Thursday, September 5, 2013

TELL IT TO THE JUDGE: why indicting Assad for war crimes is better than a military strike


A couple of days ago, I proposed an alternative to a risky military strike against the Syrian regime: charge President Bashar al-Assad with war crimes before the International Court of Justice in the Hague. I hadn't seen that idea mentioned anywhere else until today, when Nicholas D. Kristof of the New York Times wrote:  "Involving the International Criminal Court sounds wonderful but would make it more difficult to hammer out a peace deal in which President Bashar al-Assad steps down."

I won't flatter myself by suggesting that Kristof got the idea from my blog, but I will take issue with his assumption that war crimes charges would dissuade Assad from stepping down. The flaw with that reasoning is the notion that Assad would seriously negotiate himself out of power whether or not he faced the threat of a war crimes prosecution. As I argued in my earlier post on Syria, it is delusional to think that a hereditary dictator like Assad will negotiate a peace deal whose result would be to strip away his power. Like Gaddafi in Libya, he will fight on until he is defeated, captured, or killed.

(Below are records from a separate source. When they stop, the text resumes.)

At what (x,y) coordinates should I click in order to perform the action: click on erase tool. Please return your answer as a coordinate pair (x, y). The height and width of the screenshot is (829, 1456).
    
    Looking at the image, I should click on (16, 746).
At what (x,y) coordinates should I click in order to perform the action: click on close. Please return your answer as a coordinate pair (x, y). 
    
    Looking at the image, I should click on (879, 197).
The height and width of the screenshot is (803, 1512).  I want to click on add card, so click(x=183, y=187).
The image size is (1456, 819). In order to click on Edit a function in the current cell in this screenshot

The beauty of bringing charges before the ICJ is that they would hang permanently over Assad's head, designating him in the eyes of the world as an indicted war criminal, and providing the mechanism for imposing a severe but legal punishment (life imprisonment for example) if and when he is ousted from power. So why rush into a dangerous, possibly illegal, and probably ineffective military strike? Retribution deferred is still retribution. As Leo Tolstoy put it in the title of a famous short-story, "God sees the truth but waits."